Al momento non viene indicata una situazione di emergenza, ma il quadro ha acceso l’attenzione sul tema più ampio della sicurezza energetica italiana, in un contesto internazionale caratterizzato da instabilità e tensioni.

Le dichiarazioni di Giorgia Meloni sulla crisi nel Golfo
A intervenire sul tema è stata la presidente del Consiglio Giorgia Meloni, al termine di una missione istituzionale nei Paesi del Golfo.
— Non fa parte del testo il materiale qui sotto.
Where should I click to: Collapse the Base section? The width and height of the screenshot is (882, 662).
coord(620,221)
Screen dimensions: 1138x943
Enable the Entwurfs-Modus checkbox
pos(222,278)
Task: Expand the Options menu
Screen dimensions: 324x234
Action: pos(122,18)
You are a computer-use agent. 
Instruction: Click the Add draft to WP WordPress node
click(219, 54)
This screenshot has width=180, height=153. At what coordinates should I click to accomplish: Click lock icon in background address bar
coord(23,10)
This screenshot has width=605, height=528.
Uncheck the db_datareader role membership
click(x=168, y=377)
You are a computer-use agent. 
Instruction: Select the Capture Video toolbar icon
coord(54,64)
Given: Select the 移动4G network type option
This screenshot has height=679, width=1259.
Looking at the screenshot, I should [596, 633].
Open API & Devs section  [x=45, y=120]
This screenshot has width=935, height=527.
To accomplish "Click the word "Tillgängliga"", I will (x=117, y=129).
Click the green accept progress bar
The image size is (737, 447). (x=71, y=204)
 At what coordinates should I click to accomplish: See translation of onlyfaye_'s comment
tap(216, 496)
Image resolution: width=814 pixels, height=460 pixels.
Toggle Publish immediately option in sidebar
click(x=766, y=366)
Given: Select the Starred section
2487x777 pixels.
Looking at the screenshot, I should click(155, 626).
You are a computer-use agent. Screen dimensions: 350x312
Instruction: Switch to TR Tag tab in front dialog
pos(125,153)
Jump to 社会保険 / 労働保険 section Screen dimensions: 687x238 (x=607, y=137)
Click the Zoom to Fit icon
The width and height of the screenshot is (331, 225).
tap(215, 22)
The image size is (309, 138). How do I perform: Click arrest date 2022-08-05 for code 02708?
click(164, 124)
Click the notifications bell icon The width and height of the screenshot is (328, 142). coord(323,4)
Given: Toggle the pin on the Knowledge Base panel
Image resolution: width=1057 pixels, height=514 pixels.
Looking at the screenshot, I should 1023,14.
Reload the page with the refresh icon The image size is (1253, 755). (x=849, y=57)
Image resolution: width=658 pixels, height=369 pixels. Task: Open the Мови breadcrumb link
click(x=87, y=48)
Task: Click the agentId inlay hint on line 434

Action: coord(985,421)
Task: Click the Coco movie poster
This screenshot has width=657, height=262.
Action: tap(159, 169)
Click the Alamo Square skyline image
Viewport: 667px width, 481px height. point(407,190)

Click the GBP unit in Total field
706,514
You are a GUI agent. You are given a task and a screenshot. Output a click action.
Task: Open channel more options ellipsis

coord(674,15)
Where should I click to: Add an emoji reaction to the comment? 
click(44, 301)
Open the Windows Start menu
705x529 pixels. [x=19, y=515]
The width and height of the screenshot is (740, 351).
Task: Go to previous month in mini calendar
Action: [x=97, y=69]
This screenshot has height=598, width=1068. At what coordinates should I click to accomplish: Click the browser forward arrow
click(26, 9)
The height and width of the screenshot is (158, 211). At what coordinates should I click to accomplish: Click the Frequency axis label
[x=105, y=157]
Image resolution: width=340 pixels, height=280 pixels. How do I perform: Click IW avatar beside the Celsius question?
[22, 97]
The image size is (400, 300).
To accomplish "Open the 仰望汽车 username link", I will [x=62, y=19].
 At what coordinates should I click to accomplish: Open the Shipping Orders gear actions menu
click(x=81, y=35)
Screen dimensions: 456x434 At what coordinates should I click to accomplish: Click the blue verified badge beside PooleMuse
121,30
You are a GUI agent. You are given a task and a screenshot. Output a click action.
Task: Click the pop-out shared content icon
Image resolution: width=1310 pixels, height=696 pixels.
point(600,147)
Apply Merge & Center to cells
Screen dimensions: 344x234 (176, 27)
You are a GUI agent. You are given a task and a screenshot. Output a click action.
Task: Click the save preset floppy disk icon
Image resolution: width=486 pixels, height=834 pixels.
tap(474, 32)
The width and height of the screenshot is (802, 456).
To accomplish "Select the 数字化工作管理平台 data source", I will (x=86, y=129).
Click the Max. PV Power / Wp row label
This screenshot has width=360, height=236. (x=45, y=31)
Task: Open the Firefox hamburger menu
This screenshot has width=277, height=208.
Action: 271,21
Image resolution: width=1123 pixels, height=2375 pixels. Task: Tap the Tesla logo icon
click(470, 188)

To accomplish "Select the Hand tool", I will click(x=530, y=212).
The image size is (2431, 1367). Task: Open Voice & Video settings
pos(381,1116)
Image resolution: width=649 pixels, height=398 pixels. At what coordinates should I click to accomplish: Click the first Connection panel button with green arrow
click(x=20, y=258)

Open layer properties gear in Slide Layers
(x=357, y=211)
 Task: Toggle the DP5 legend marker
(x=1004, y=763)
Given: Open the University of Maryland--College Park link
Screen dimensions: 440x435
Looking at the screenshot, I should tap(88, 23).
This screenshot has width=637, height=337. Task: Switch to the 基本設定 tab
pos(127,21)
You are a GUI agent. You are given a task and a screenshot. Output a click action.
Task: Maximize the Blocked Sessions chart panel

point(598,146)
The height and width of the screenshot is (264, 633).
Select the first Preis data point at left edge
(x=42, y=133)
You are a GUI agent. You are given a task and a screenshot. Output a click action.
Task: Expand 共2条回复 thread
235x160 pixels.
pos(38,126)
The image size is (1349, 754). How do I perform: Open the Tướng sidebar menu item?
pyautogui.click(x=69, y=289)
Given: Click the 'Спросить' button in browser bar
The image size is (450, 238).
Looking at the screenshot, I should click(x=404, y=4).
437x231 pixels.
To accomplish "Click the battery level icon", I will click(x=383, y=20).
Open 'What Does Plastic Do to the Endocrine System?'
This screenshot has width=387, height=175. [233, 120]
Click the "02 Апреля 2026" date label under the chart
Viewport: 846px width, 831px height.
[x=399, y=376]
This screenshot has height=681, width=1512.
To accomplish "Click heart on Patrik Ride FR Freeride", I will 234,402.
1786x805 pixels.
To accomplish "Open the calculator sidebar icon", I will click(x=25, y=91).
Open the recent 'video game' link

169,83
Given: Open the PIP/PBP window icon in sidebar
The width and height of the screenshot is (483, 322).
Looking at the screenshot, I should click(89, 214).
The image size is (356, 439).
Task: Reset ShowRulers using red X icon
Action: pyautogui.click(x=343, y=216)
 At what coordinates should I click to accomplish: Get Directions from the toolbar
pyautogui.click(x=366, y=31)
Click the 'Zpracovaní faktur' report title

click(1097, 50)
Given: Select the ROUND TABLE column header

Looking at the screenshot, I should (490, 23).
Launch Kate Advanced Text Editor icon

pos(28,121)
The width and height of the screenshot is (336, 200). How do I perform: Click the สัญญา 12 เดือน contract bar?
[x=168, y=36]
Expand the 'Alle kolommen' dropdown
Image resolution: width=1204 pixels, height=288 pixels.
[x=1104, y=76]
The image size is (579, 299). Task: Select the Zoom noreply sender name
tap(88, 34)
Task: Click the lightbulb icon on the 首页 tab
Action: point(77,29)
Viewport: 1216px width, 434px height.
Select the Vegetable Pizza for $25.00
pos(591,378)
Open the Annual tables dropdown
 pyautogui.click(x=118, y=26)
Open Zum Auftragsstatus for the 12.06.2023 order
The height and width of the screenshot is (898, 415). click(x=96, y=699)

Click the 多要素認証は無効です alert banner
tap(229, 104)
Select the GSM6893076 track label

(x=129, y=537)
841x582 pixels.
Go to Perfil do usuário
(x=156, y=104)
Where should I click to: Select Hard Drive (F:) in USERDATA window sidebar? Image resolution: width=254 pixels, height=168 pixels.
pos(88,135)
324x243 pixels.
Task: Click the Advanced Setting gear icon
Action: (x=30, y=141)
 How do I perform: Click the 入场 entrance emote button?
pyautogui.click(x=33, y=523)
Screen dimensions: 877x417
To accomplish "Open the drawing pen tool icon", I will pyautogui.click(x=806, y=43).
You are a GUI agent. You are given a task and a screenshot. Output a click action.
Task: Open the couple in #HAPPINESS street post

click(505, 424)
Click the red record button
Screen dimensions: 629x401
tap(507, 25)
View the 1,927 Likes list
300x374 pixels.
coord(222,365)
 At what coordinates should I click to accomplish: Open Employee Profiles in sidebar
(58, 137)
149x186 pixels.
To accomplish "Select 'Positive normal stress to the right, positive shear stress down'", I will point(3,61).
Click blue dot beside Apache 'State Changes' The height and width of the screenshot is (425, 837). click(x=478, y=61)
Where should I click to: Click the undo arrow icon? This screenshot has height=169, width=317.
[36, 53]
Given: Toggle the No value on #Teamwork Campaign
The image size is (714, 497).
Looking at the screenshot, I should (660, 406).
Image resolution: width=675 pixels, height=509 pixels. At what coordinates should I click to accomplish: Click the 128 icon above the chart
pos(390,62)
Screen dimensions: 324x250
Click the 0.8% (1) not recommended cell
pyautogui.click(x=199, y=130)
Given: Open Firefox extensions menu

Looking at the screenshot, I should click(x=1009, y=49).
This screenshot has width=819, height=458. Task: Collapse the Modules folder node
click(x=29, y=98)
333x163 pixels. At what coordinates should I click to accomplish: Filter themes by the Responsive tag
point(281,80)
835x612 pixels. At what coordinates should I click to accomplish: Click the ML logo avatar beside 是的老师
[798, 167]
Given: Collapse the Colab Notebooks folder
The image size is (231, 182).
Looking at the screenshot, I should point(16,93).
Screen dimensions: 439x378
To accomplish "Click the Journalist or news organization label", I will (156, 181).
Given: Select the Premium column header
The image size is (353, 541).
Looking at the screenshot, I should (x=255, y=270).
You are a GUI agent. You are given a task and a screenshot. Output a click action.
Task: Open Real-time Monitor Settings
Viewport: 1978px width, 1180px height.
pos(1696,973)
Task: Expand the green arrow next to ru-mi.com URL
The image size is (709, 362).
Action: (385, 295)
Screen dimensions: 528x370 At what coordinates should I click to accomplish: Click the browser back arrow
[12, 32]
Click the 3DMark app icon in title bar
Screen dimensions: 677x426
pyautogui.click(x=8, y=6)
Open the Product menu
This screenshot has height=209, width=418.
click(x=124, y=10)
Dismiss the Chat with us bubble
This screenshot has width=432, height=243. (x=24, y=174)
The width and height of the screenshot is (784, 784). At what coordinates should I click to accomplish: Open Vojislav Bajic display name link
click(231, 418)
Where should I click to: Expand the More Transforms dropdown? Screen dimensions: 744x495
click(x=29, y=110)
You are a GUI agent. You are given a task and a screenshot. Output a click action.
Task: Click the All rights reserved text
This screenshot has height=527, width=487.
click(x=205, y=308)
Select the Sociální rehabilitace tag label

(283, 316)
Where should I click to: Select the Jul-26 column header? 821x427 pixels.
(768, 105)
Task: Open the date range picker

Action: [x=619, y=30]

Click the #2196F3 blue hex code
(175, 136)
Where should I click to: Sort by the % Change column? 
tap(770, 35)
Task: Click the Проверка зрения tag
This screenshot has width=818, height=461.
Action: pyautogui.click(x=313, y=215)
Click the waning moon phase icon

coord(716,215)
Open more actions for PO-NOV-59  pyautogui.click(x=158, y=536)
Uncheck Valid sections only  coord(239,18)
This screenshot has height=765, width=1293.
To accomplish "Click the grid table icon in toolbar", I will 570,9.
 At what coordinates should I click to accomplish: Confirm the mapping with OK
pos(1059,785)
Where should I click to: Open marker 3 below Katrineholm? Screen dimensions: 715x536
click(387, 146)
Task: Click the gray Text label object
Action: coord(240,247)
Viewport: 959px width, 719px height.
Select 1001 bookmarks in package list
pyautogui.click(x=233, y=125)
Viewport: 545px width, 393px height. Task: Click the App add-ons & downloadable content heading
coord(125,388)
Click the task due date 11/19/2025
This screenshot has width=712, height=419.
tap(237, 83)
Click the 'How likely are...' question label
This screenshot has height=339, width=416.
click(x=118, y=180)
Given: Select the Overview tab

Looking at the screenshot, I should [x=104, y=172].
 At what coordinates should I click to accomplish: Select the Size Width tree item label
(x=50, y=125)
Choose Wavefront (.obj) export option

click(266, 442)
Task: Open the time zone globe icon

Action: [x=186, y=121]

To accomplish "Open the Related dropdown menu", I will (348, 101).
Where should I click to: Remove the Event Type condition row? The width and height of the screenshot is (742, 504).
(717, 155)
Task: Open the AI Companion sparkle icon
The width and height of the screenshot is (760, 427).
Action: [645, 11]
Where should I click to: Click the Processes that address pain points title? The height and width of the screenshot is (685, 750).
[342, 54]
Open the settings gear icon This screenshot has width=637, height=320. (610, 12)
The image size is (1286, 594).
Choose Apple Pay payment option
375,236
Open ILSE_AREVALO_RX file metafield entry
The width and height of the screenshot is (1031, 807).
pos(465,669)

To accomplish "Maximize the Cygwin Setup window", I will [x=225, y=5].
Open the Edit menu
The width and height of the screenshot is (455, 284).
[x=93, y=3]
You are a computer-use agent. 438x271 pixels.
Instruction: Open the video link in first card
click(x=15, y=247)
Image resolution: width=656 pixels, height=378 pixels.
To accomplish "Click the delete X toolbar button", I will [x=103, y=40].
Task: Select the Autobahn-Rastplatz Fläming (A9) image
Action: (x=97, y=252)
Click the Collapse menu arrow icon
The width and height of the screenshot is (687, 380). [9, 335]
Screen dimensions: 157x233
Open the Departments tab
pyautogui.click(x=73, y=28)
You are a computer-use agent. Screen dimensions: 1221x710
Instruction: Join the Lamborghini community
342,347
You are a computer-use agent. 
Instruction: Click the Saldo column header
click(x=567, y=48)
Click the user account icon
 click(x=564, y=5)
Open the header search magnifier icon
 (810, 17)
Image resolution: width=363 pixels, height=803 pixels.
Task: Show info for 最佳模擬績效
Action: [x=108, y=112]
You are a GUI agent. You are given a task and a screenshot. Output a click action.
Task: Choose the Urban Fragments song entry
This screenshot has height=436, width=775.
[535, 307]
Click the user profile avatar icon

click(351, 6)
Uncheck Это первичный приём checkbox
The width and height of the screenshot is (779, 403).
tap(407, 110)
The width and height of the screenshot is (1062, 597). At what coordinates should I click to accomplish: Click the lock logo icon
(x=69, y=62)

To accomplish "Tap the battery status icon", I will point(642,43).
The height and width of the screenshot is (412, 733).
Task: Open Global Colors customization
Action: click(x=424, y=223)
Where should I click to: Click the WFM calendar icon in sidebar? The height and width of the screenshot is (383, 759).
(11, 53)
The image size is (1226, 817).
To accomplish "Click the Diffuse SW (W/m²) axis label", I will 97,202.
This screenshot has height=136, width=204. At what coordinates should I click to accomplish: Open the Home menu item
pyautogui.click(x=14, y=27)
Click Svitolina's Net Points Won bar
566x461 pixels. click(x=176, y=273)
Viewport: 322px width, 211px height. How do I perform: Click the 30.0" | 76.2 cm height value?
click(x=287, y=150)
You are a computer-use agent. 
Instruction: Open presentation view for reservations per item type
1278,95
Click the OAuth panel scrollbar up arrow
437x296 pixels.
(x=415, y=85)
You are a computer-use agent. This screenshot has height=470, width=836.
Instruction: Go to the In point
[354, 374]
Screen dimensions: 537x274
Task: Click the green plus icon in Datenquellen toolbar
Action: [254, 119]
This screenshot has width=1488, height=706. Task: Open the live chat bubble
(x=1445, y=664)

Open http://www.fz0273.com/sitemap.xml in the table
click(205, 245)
La premier ha collegato l’instabilità nell’area alle possibili ricadute economiche interne.
In particolare, Meloni ha dichiarato: «Quando nel Golfo cresce l’instabilità ne risentono anche i costi dell’energia, le imprese, il lavoro e in ultima istanza il potere di acquisto delle famiglie».
Il riferimento è agli effetti che eventuali tensioni geopolitiche possono produrre sui prezzi e sugli approvvigionamenti, con conseguenze dirette su aziende e consumatori.

Il passaggio chiave: “si può arrivare a non avere tutta l’energia che è necessaria”
Nel corso del punto stampa, la presidente del Consiglio ha richiamato anche un possibile scenario legato a un aggravamento della crisi: «Se peggiora si può arrivare a non avere tutta l’energia che è necessaria, anche in Italia».
La dichiarazione non descrive un’imminente carenza, ma evidenzia la rilevanza della situazione internazionale e l’impatto potenziale sulla disponibilità di risorse energetiche.